### WORK TO COMPLETE
Word-for-word reproduction, images excluded: copy every entry below.

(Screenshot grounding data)
========================================
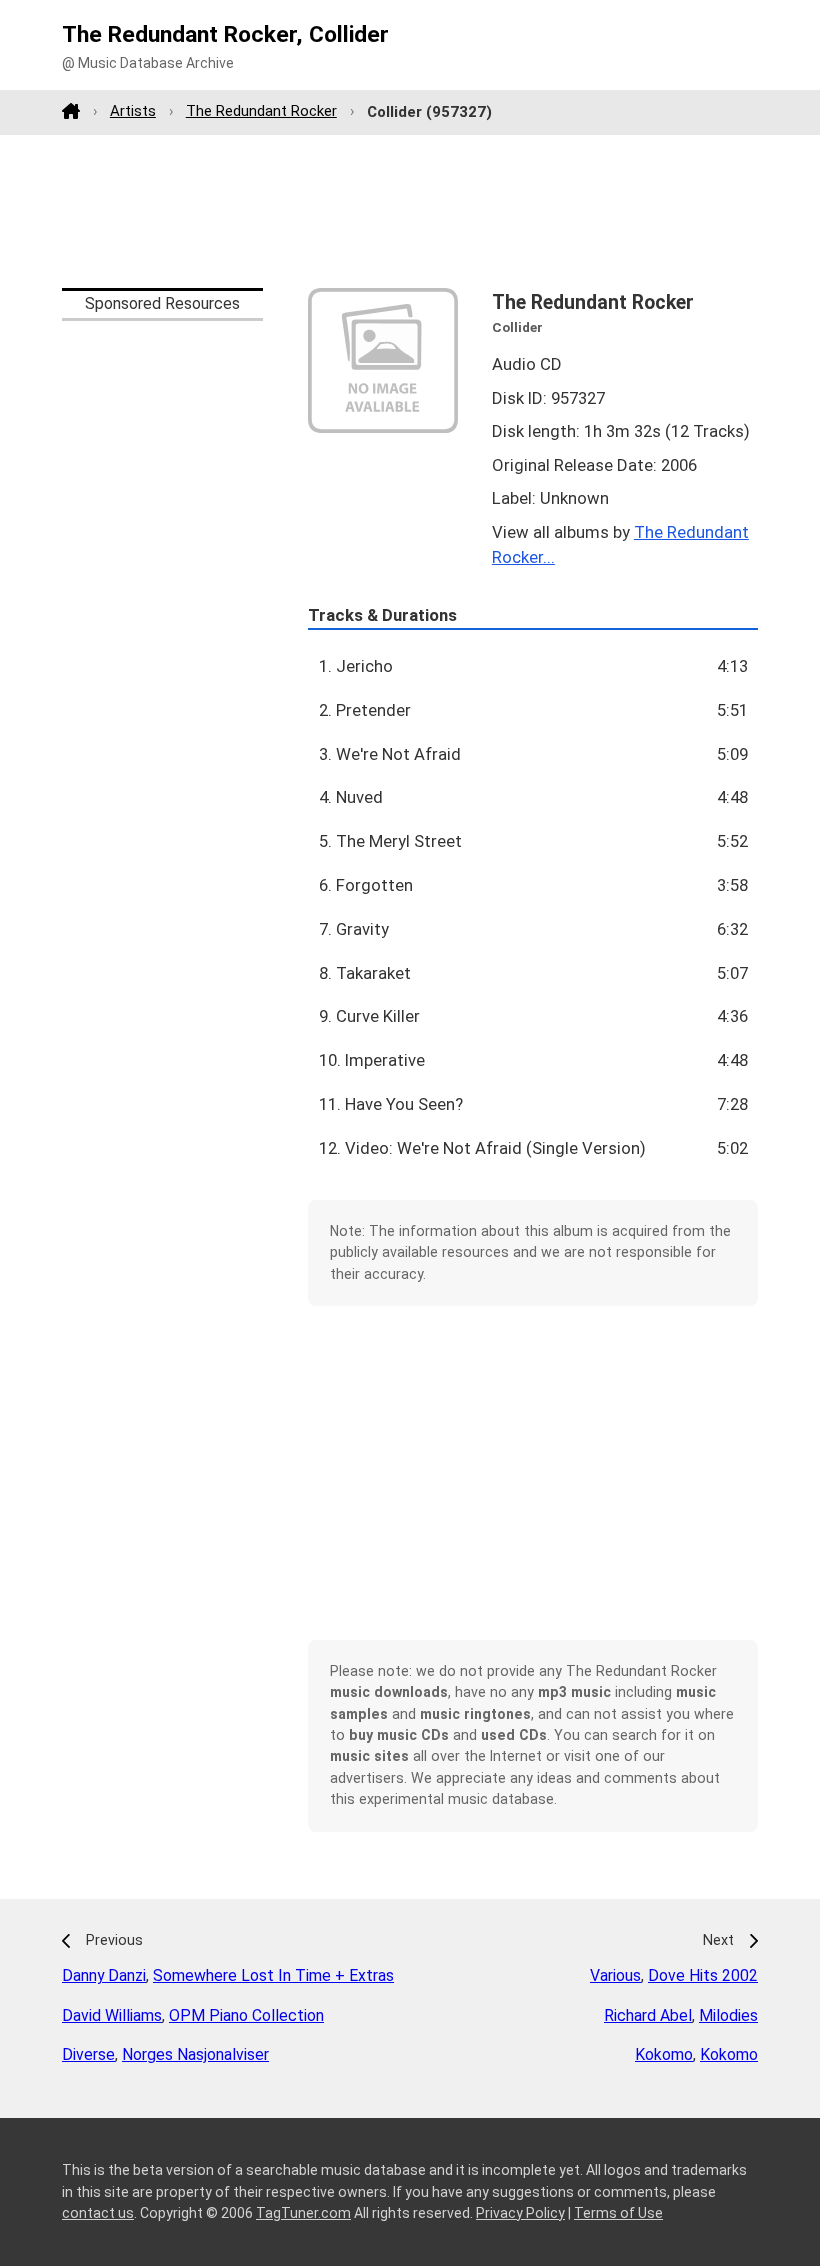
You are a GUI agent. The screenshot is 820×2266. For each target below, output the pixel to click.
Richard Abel (648, 2015)
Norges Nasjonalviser (195, 2054)
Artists (133, 111)
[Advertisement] (410, 211)
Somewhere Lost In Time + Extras (273, 1975)
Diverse (88, 2054)
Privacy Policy (520, 2213)
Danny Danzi (104, 1975)
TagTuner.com (303, 2213)
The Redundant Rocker (261, 111)
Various (615, 1975)
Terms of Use (618, 2213)
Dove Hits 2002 (703, 1975)
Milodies (728, 2015)
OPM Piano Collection (246, 2015)
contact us (98, 2213)
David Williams (112, 2015)
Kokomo (664, 2054)
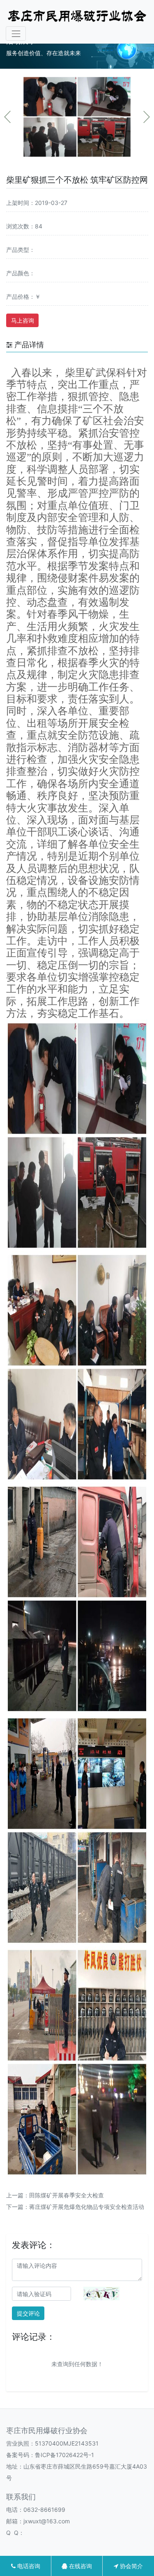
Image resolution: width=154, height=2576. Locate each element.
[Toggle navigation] (16, 33)
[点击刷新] (101, 2293)
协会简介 (130, 2565)
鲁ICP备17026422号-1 (64, 2454)
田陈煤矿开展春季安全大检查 (66, 2195)
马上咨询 (22, 320)
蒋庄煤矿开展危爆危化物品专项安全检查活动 (86, 2206)
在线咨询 (79, 2565)
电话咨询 (28, 2565)
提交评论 (28, 2313)
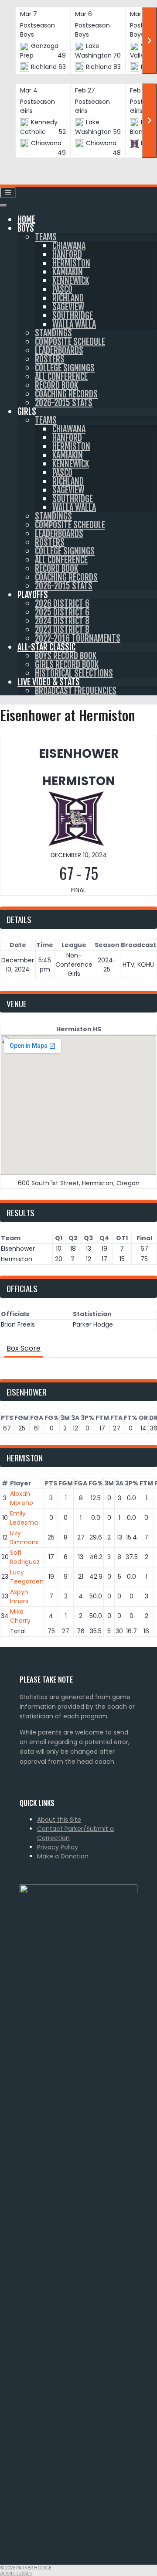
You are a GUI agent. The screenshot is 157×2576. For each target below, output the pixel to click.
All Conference (61, 376)
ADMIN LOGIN (16, 2573)
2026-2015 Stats (63, 402)
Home (26, 219)
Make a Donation (63, 1856)
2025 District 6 (62, 612)
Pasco (62, 289)
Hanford (67, 254)
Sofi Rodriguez (25, 1557)
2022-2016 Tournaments (77, 638)
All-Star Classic (46, 647)
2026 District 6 (62, 603)
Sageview (68, 306)
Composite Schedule (70, 341)
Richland (68, 298)
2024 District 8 (62, 621)
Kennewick (70, 280)
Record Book (56, 385)
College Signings (65, 368)
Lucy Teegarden (27, 1577)
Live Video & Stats (48, 682)
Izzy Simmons (24, 1537)
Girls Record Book (67, 664)
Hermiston (71, 263)
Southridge (72, 315)
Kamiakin (67, 272)
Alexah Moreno (21, 1498)
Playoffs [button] (32, 594)
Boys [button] (25, 228)
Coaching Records (66, 394)
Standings (53, 333)
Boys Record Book (65, 655)
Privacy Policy (57, 1847)
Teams (46, 237)
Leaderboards (59, 350)
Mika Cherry (20, 1616)
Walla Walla (74, 324)
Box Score (24, 1348)
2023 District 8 (62, 629)
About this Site (59, 1819)
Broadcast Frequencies (75, 690)
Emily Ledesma (24, 1518)
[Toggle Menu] (3, 205)
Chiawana (68, 245)
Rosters (50, 359)
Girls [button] (26, 411)
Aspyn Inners (19, 1596)
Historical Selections (74, 673)
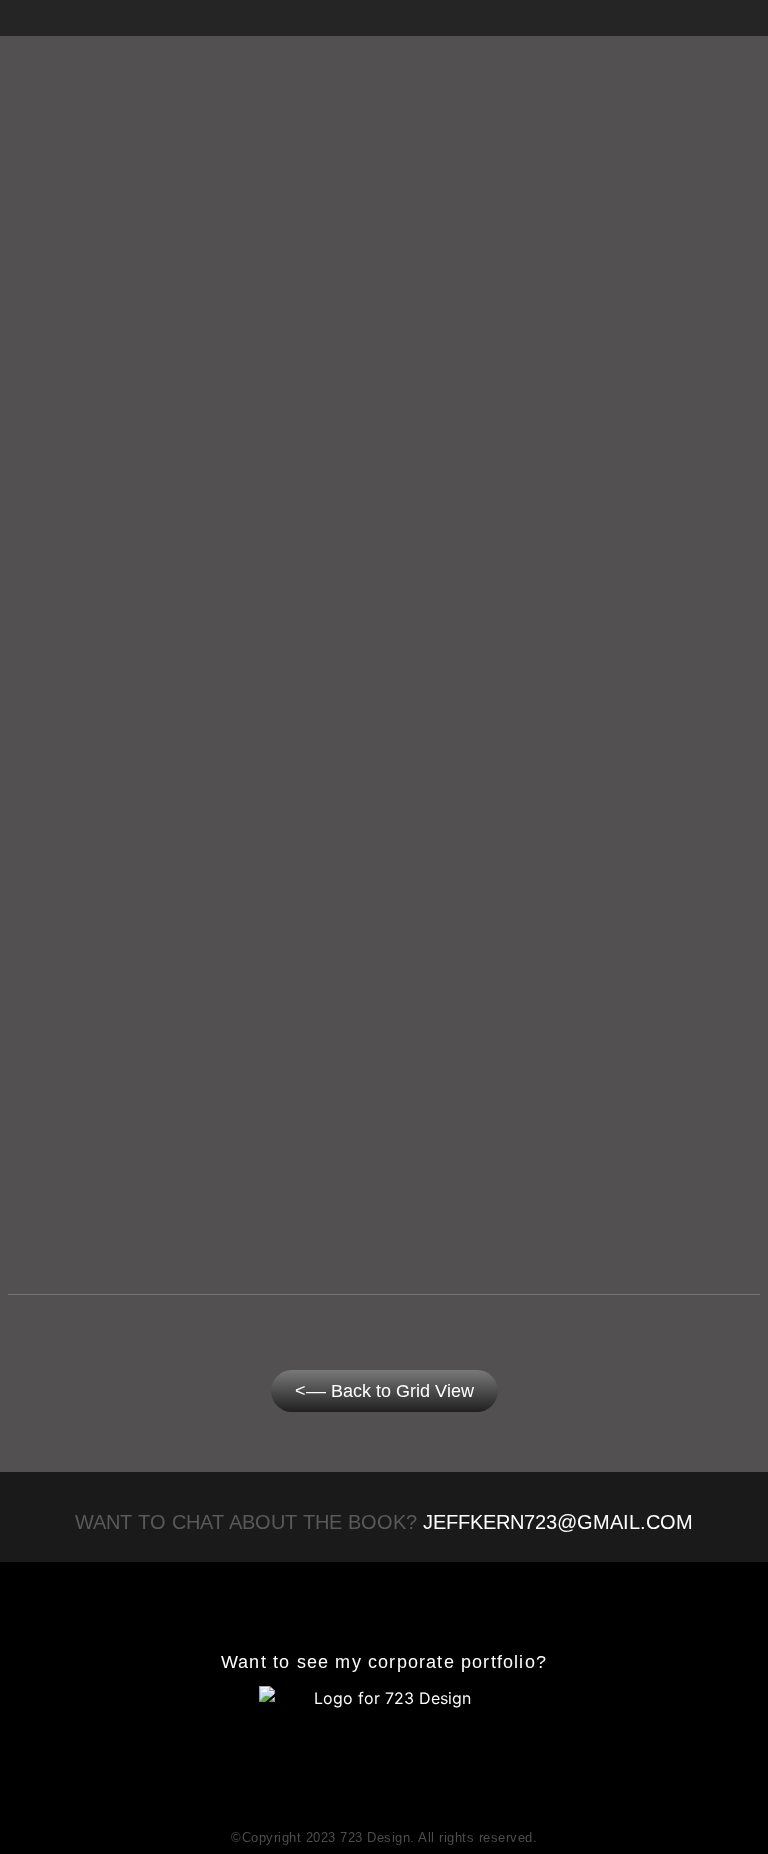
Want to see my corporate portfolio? (384, 1662)
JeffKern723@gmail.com (558, 1522)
========================================
### FINISHED EXERCISE
You are a GUI agent. The screenshot is 820×2266. For each target below, output the pixel to click.
Richard Abel (648, 2015)
Norges Nasjonalviser (195, 2054)
Artists (133, 111)
[Advertisement] (410, 211)
Somewhere Lost In Time + Extras (273, 1975)
Diverse (88, 2054)
Privacy Policy (520, 2213)
Danny Danzi (104, 1975)
TagTuner.com (303, 2213)
The Redundant Rocker (261, 111)
Various (615, 1975)
Terms of Use (618, 2213)
Dove Hits 2002 (703, 1975)
Milodies (728, 2015)
OPM Piano Collection (246, 2015)
contact us (98, 2213)
David Williams (112, 2015)
Kokomo (664, 2054)
Image resolution: width=154, height=2576. Locate each element.
[Toggle navigation] (16, 33)
[点击刷新] (101, 2293)
协会简介 (130, 2565)
鲁ICP备17026422号-1 (64, 2454)
田陈煤矿开展春季安全大检查 (66, 2195)
马上咨询 (22, 320)
蒋庄煤矿开展危爆危化物品专项安全检查活动 (86, 2206)
在线咨询 (79, 2565)
电话咨询 (28, 2565)
提交评论 (28, 2313)
You are a GUI agent. The screenshot is 157×2576. For each target below, output the pixel to click.
All Conference (61, 376)
ADMIN LOGIN (16, 2573)
2026-2015 Stats (63, 402)
Home (26, 219)
Make a Donation (63, 1856)
2025 District 6 (62, 612)
Pasco (62, 289)
Hanford (67, 254)
Sofi Rodriguez (25, 1557)
2022-2016 Tournaments (77, 638)
All-Star Classic (46, 647)
2026 District 6 (62, 603)
Sageview (68, 306)
Composite Schedule (70, 341)
Richland (68, 298)
2024 District 8 (62, 621)
Kennewick (70, 280)
Record Book (56, 385)
College Signings (65, 368)
Lucy Teegarden (27, 1577)
Live Video & Stats (48, 682)
Izzy Simmons (24, 1537)
Girls Record Book (67, 664)
Hermiston (71, 263)
Southridge (72, 315)
Kamiakin (67, 272)
Alexah Moreno (21, 1498)
Playoffs [button] (32, 594)
Boys [button] (25, 228)
Coaching Records (66, 394)
Standings (53, 333)
Boys Record Book (65, 655)
Privacy Policy (57, 1847)
Teams (46, 237)
Leaderboards (59, 350)
Mika Cherry (20, 1616)
Walla Walla (74, 324)
Box Score (24, 1348)
2023 District 8 (62, 629)
About this Site (59, 1819)
Broadcast Frequencies (75, 690)
Emily Ledesma (24, 1518)
[Toggle Menu] (3, 205)
Chiawana (68, 245)
Rosters (50, 359)
Girls [button] (26, 411)
Aspyn Inners (19, 1596)
Historical Selections (74, 673)
Want to see my corporate portfolio? (384, 1662)
JeffKern723@gmail.com (558, 1522)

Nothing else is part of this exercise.